▸ Materiale di lavoro
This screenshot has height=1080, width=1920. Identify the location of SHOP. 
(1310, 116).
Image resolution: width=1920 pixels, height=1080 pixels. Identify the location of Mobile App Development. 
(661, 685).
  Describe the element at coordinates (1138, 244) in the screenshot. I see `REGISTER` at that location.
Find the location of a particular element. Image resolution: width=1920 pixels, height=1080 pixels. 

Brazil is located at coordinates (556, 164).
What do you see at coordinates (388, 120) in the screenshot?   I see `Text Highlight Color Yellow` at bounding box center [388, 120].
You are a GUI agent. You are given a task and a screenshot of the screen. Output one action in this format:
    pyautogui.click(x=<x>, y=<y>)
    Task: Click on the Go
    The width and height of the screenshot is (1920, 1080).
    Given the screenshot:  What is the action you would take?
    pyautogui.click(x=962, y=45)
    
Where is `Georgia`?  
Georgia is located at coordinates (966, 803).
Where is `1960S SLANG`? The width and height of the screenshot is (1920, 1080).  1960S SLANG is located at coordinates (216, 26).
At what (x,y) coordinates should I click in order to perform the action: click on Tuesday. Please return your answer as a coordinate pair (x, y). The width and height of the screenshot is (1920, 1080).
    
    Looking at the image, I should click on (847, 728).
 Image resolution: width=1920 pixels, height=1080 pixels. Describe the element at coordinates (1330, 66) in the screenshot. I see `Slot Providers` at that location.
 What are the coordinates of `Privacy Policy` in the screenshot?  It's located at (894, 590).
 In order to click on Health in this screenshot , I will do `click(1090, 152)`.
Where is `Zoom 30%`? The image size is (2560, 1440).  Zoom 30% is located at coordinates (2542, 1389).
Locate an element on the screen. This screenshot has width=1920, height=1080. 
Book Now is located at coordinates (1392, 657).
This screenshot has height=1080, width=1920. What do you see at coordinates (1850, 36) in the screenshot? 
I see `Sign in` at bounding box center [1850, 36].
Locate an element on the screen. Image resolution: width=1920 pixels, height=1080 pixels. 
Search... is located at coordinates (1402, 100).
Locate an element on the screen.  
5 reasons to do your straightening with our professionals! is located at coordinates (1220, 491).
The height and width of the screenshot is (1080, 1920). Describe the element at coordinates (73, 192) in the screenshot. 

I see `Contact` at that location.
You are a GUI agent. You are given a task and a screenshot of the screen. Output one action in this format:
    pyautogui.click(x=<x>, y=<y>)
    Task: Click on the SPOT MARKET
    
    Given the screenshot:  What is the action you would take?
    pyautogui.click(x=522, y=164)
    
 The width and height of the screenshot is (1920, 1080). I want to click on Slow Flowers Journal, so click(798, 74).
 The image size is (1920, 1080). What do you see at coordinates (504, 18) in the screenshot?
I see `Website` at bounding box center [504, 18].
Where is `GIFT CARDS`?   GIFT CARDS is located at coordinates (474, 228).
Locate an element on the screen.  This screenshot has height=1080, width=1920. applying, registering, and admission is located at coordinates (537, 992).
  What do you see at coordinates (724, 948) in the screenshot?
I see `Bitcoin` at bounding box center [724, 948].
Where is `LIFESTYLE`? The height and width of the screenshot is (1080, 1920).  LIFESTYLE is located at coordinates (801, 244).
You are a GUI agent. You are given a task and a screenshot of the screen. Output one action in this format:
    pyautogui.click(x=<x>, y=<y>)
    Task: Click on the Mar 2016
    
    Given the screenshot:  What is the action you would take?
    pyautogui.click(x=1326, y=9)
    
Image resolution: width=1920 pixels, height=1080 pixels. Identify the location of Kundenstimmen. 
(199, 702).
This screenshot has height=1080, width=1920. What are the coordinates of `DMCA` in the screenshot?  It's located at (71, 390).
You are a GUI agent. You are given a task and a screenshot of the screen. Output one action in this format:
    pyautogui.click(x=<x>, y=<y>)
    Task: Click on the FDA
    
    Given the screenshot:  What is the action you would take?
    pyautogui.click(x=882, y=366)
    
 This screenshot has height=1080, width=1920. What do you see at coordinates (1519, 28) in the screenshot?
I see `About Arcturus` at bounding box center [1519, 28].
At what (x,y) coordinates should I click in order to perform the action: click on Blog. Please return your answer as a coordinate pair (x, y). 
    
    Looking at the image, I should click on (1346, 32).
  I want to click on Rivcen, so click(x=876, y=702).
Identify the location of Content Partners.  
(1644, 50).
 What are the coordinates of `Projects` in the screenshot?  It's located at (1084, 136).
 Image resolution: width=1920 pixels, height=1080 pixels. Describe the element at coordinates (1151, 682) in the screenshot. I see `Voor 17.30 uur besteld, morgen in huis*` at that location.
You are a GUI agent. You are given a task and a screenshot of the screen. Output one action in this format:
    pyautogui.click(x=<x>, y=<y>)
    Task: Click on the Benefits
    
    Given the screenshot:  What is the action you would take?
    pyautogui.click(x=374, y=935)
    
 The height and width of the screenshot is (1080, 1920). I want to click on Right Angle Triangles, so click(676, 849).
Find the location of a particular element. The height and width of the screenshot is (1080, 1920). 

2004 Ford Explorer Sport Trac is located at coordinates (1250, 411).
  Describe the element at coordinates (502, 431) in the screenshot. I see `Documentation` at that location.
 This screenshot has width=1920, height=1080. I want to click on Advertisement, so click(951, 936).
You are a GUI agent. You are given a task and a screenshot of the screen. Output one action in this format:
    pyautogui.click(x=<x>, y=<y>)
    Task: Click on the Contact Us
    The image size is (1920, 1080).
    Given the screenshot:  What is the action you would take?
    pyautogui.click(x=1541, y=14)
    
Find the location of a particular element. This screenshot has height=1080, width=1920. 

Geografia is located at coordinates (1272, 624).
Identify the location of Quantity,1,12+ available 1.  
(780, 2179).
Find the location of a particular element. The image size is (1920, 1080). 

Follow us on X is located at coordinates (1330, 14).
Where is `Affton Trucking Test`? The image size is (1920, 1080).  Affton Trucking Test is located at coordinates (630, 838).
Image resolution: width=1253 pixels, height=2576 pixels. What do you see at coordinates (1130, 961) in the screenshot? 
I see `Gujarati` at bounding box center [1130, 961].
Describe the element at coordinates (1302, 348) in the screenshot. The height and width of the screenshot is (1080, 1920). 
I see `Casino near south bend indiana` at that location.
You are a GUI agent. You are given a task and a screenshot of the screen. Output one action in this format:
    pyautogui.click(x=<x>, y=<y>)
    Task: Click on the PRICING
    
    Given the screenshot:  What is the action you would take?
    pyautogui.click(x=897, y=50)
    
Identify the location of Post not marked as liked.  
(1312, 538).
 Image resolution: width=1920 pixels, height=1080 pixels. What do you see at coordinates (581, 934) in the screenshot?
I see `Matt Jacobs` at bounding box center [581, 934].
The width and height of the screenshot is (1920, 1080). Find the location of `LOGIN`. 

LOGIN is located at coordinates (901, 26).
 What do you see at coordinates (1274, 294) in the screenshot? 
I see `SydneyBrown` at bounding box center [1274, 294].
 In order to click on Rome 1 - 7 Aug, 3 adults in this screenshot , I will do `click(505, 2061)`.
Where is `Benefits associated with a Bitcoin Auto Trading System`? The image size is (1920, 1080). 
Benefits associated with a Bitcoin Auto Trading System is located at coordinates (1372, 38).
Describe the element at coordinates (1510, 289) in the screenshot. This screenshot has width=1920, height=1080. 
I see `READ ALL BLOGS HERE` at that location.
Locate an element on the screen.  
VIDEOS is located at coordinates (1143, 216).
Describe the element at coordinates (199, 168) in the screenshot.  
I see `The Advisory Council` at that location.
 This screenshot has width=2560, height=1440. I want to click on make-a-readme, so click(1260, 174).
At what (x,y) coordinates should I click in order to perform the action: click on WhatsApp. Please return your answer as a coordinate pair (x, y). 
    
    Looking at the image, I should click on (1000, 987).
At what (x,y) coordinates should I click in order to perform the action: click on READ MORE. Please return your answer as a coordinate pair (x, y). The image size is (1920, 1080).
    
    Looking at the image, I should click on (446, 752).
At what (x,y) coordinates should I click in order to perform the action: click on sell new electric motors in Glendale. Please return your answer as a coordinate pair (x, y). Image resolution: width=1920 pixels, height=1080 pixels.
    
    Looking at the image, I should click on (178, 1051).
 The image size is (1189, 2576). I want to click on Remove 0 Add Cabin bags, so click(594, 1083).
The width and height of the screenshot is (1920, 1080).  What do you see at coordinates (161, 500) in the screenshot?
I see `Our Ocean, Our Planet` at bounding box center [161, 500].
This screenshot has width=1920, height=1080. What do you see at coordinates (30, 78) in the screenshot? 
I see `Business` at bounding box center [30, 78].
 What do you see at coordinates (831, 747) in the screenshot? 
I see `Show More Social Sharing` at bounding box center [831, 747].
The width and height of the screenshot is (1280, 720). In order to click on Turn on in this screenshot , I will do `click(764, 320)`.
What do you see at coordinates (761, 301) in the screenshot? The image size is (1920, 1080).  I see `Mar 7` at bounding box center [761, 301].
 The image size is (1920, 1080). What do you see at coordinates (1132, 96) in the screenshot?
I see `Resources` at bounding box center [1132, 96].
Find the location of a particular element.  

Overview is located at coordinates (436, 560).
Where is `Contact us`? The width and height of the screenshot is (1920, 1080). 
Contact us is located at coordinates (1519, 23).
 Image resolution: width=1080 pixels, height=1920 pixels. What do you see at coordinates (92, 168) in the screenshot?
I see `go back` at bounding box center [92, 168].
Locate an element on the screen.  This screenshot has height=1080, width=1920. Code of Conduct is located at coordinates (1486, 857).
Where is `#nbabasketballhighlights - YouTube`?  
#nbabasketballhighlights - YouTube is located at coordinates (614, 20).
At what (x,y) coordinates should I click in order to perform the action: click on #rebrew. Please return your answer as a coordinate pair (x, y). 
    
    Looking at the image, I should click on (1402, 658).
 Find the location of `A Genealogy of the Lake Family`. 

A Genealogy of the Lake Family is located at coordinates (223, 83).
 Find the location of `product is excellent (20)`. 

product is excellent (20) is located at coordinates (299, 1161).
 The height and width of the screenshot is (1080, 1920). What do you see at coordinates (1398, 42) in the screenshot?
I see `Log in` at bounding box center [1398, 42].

▸ Consegna
Per favore, riporta come tabella Markdown la parte dei dati che va dall'inizio fino alla riga che contiene "Georgia is located at coordinates (966, 803).", entrambe le estremità comprese, escludendo le righe vuote. Usa due colonne: "n" per il numero progressivo e "Riga" per il testo di ciascuna riga.

▸ Risultato dell'esercizio
| n | Riga |
|---|---|
| 1 | This screenshot has height=1080, width=1920. Identify the location of SHOP.  |
| 2 | (1310, 116). |
| 3 | Image resolution: width=1920 pixels, height=1080 pixels. Identify the location of Mobile App Development.  |
| 4 | (661, 685). |
| 5 |   Describe the element at coordinates (1138, 244) in the screenshot. I see `REGISTER` at that location. |
| 6 | Find the location of a particular element. Image resolution: width=1920 pixels, height=1080 pixels.  |
| 7 | Brazil is located at coordinates (556, 164). |
| 8 | What do you see at coordinates (388, 120) in the screenshot?   I see `Text Highlight Color Yellow` at bounding box center [388, 120]. |
| 9 | You are a GUI agent. You are given a task and a screenshot of the screen. Output one action in this format: |
| 10 |     pyautogui.click(x=<x>, y=<y>) |
| 11 |     Task: Click on the Go |
| 12 |     The width and height of the screenshot is (1920, 1080). |
| 13 |     Given the screenshot:  What is the action you would take? |
| 14 |     pyautogui.click(x=962, y=45) |
| 15 | Where is `Georgia`?   |
| 16 | Georgia is located at coordinates (966, 803). |